Más allá de los recortes presupuestarios, la administración Trump ha impuesto restricciones al uso de ciertos términos en documentos oficiales. Palabras como “desigualdad”, “género” o incluso “mujer” son, en muchos casos, censuradas, dificultando la realización de estudios comparativos entre hombres y mujeres, así como investigaciones centradas en poblaciones minoritarias.

Estas restricciones afectan también los mecanismos de financiación, influyendo directamente en la asignación de fondos según la temática de los proyectos. Dichas acciones concretan las promesas formuladas durante la campaña electoral de Trump, quien ya entonces manifestaba su intención de combatir lo que denominaba “adoctrinamiento izquierdista en la esfera académica”.

No obstante, las medidas actuales van más allá de una simple reacción contra el “wokismo” en las ciencias sociales: constituyen una amenaza real para la libertad científica y académica en su conjunto.

Frente a un panorama cada vez más inquietante, los científicos estadounidenses han comenzado a movilizarse. El 7 de marzo, el colectivo Stand Up For Science convocó manifestaciones en numerosas ciudades del país, poniendo de relieve la creciente preocupación por el deterioro de la libertad científica. Esta ola de protesta no tardó en cruzar las fronteras, dando lugar a movilizaciones simultáneas en diversas ciudades del mundo, como muestra de solidaridad internacional.

Las preocupaciones de la comunidad científica quedaron aún más evidentes el 27 de marzo, cuando la revista Nature publicó una encuesta reveladora: el 75% de los 1.600 investigadores estadounidenses consultados afirmaron que están considerando emigrar debido a las políticas científicas vigentes. Pocos días después, el 31 de marzo, cerca de 1.900 científicos de renombre firmaron una carta abierta, lanzando una señal de alarma y advirtiendo que “el aparato científico de la nación está en proceso de ser diezmado”.

En este contexto, Europa parece dispuesta a posicionarse como un refugio para los científicos afectados. En un discurso pronunciado en Estrasburgo el mismo 31 de marzo, la Comisaria Europea de Start-ups, Investigación e Innovación, Ekaterina Zaharieva, subrayó: “Como cuna de la Ilustración y la Revolución Científica, Europa tiene una responsabilidad histórica: la de proteger y promover la libertad académica”.

Esta situación resulta particularmente paradójica si se tiene en cuenta que Estados Unidos ha sido, históricamente, el epicentro mundial de la investigación científica, atrayendo a los mejores talentos internacionales gracias a sus recursos, su infraestructura y su capacidad de innovación. La comunidad científica global se enfrenta así a la posible pérdida de uno de sus pilares fundamentales, lo que tendría repercusiones directas en proyectos colaborativos internacionales, en la producción de publicaciones científicas de alto impacto y en los avances en áreas clave como la medicina, la tecnología o el cambio climático.
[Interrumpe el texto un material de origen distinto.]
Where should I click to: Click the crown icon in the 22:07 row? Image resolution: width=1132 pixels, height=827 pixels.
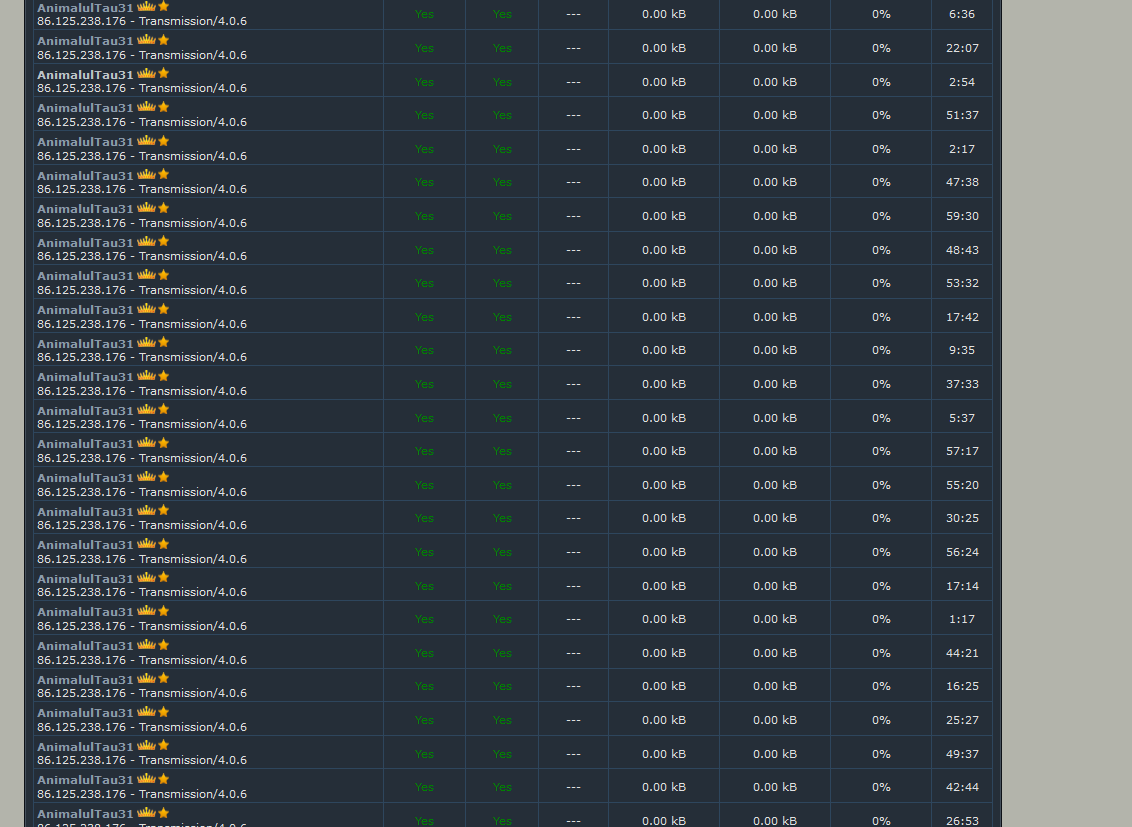click(146, 40)
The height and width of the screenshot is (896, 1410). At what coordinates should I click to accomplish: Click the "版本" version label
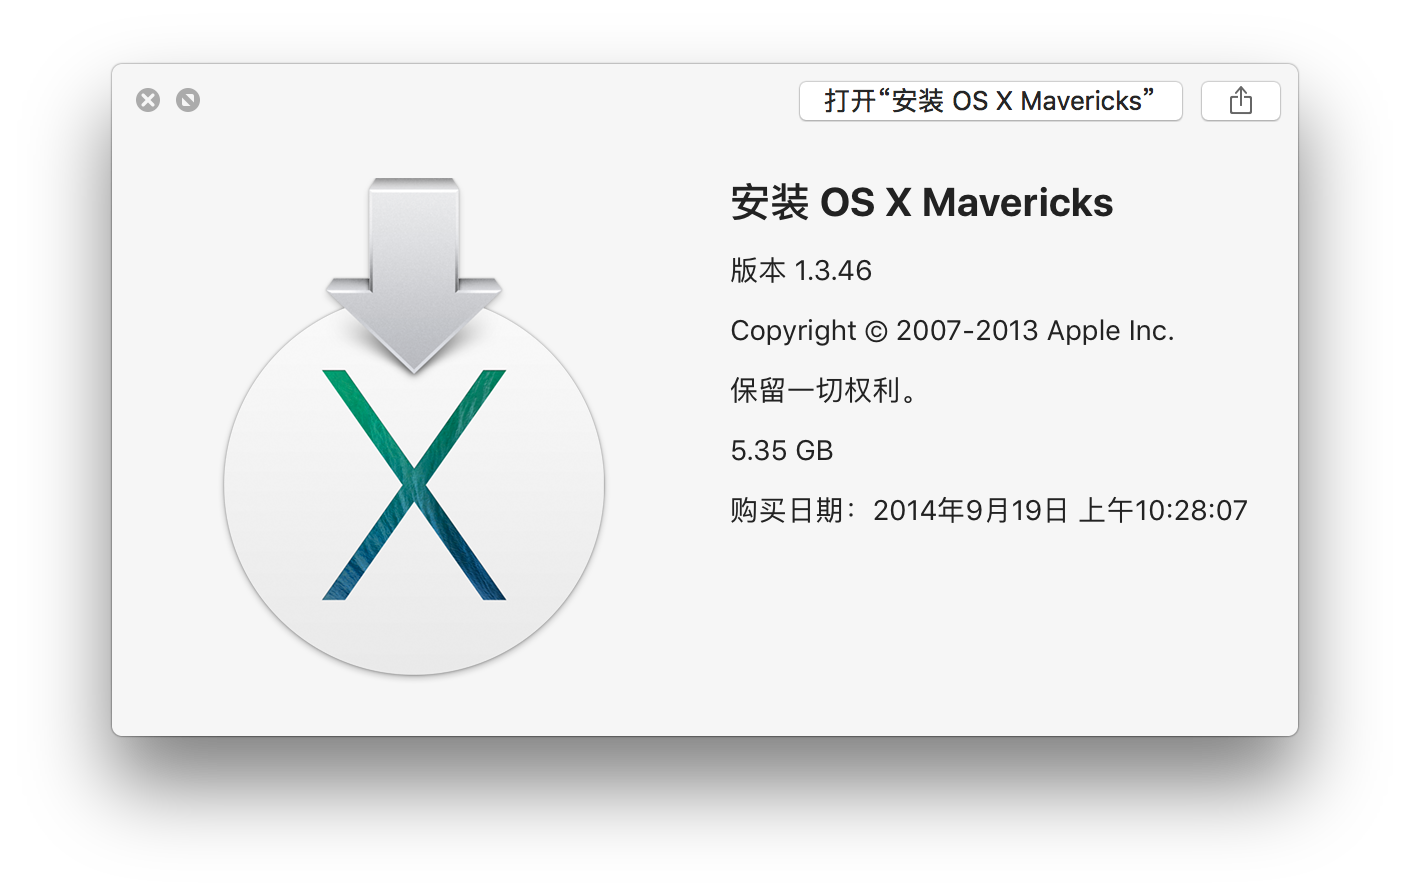(758, 271)
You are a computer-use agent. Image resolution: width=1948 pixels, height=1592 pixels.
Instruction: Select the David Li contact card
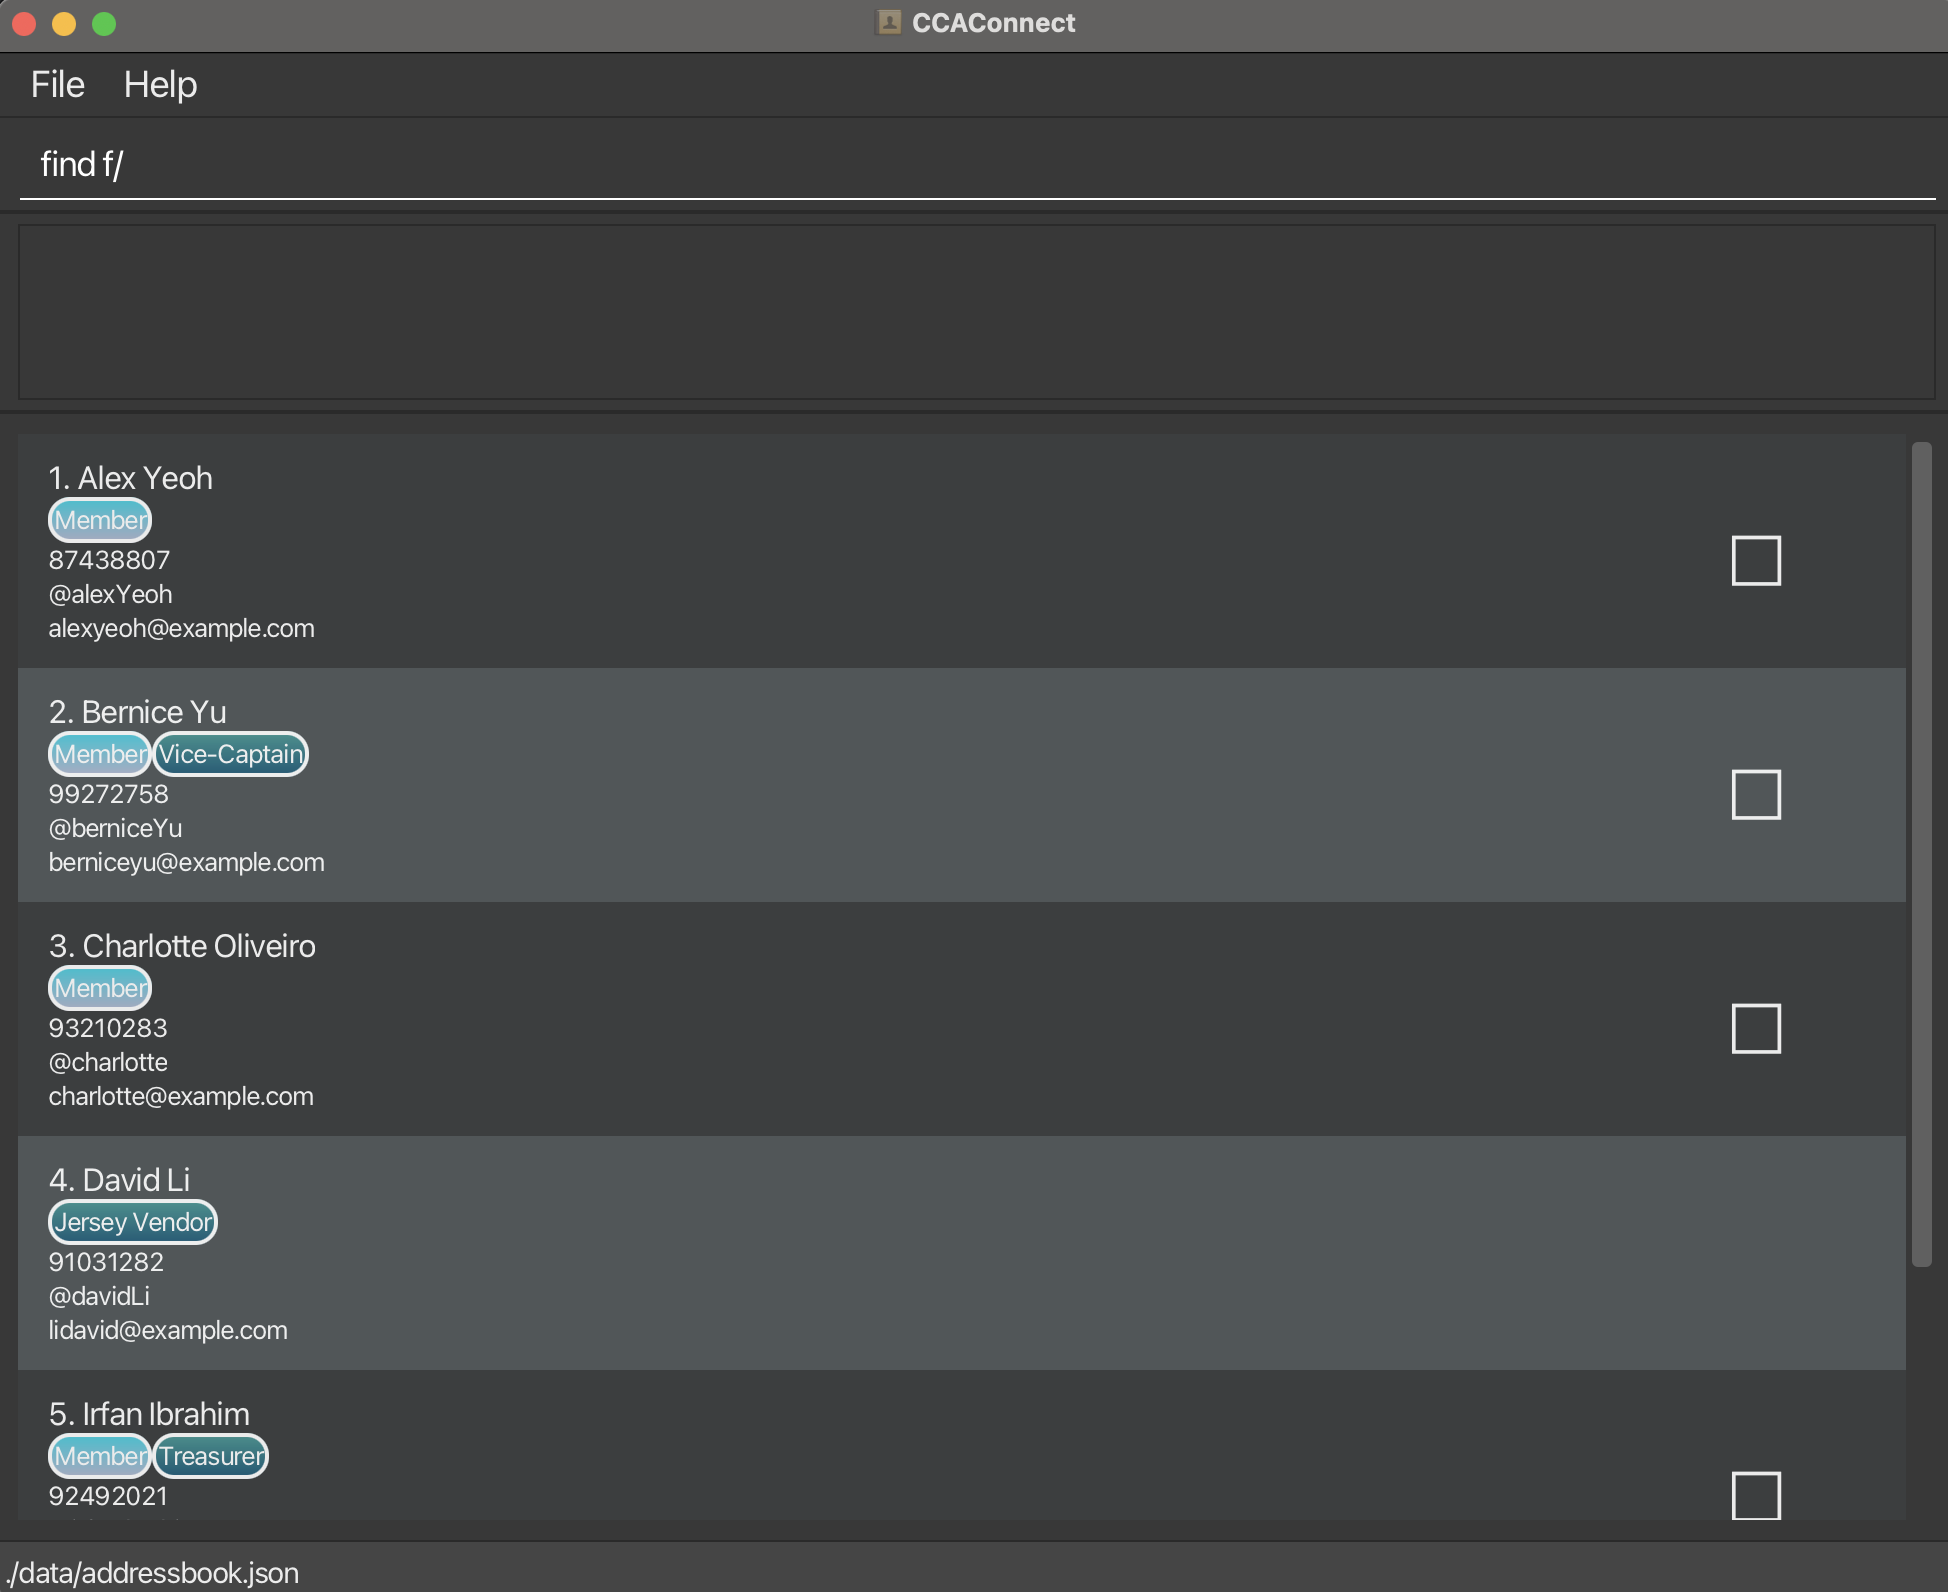click(x=960, y=1252)
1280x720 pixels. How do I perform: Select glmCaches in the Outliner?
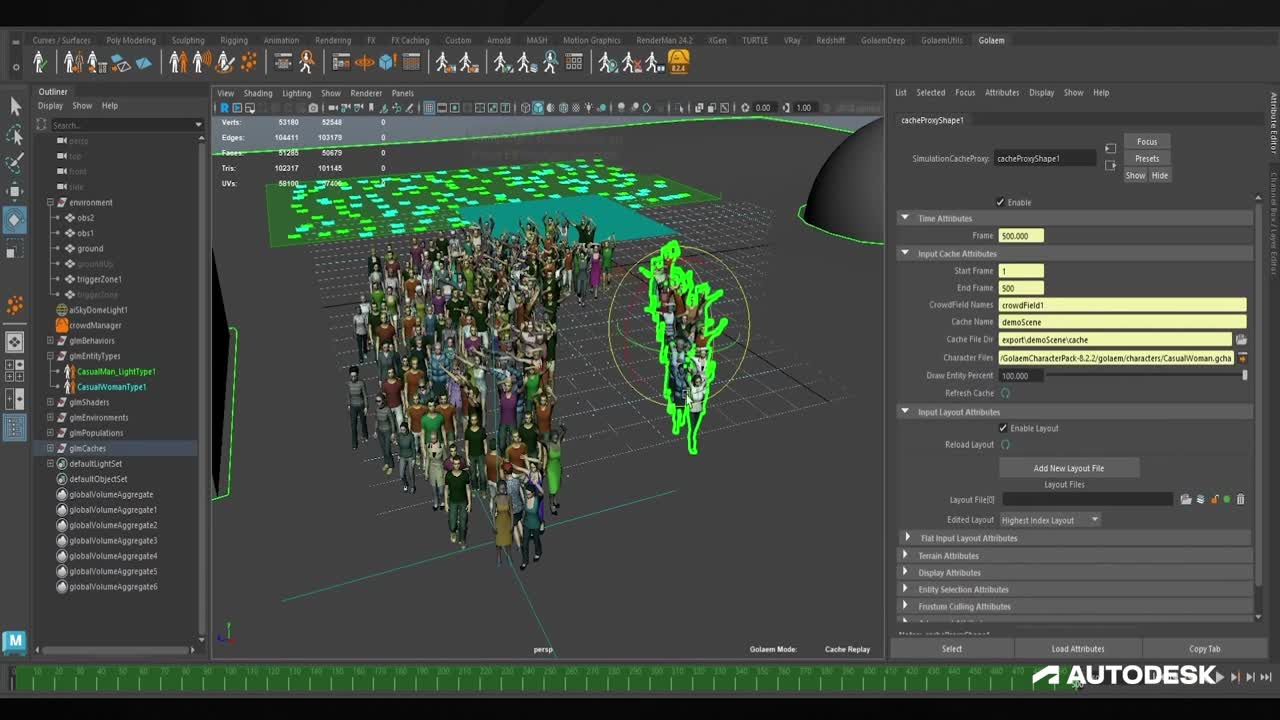tap(86, 448)
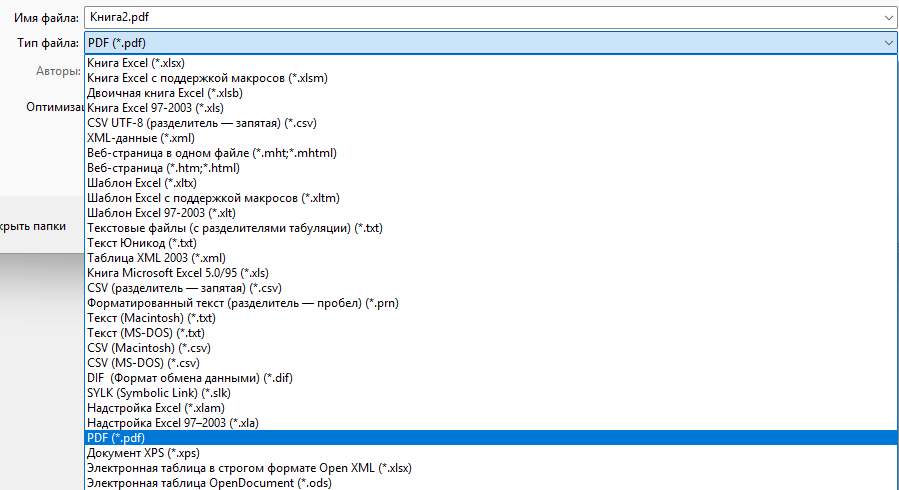Pick Текст Юникод (*.txt) option

tap(491, 243)
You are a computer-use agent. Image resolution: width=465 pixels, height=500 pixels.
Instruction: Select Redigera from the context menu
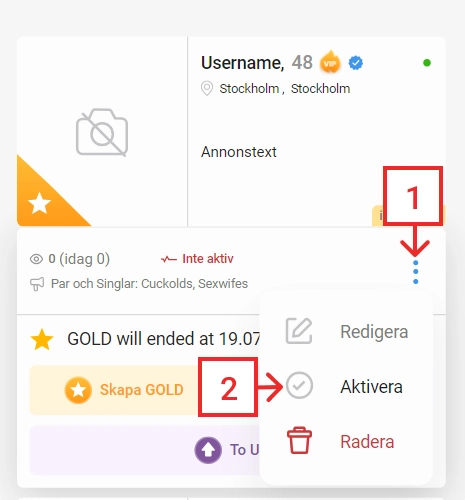374,332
Las políticas actuales no sólo ponen en riesgo el futuro de la ciencia en Estados Unidos, sino que también amenazan la investigación a escala global, al debilitar una disciplina que se basa en la cooperación internacional. Este cuestionamiento del saber científico se inscribe en un marco más amplio de transformaciones políticas que afectan al conjunto de las instituciones, en el que la investigación y el desarrollo han sido históricamente considerados pilares esenciales del progreso económico y social.